I like to interact with my Raspberry PIs at home on the shell level for lots of different things and I can't count the number of times I open a remote shell window every day for various purposes. I also like to keep my virtual desktop tidy so I usually close shell windows when I'm done with a specific task. The downside is that I have to type in the server password frequently, which is a pain. So recently a colleague of mine gave me the idea to use ssh client certificates to get rid of the password promts when I open a new ssh session to a remote server. There are a few things that have to be put into place and I thought I'd put together a quick mini-howto as the information I could find on the topic was a bit more confusing than necessary.

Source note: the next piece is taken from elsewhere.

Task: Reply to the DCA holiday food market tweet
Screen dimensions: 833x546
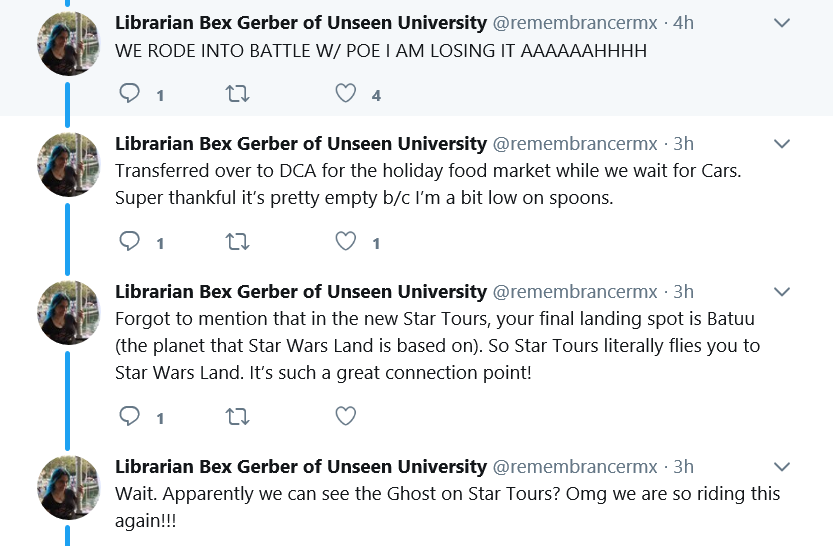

Step 1: Create a public/private key pair on the ssh CLIENT machine

• Check that '~/.ssh' exists
• Generate a public/private keypair with: 'ssh-keygen -t rsa'
• The command generates the following two files in '~/.ssh': id_rsa and id_rsa.pub

Step 2: Put the public key part of the client on the ssh SERVER machine

• Check that in the home folder of the user you want to login as that the .ssh directory exists
• Then do the following:

cd .ssh
nano authorized_keys

• Add the content of the client id_rsa.pub file to the authorized_keys file on the server side

Step 3: Configure the SSH Daemon on the SERVER machine to accept client certificates

These commands make the SSH daemon accept certificates:

  cd /etc/ssh

  sudo cp sshd_config sshd_config.bak

  sudo nano sshd_config

  –> make sure the following three lines are uncommented:

  RSAAuthentication yes
  PubkeyAuthentication yes
  AuthorizedKeysFile %h/.ssh/authorized_keys

• Restart the SSH daemon to finish the process with: 'sudo /etc/init.d/ssh restart'

Once done, ssh can be used the same way as before but there's no password prompt anymore. Great!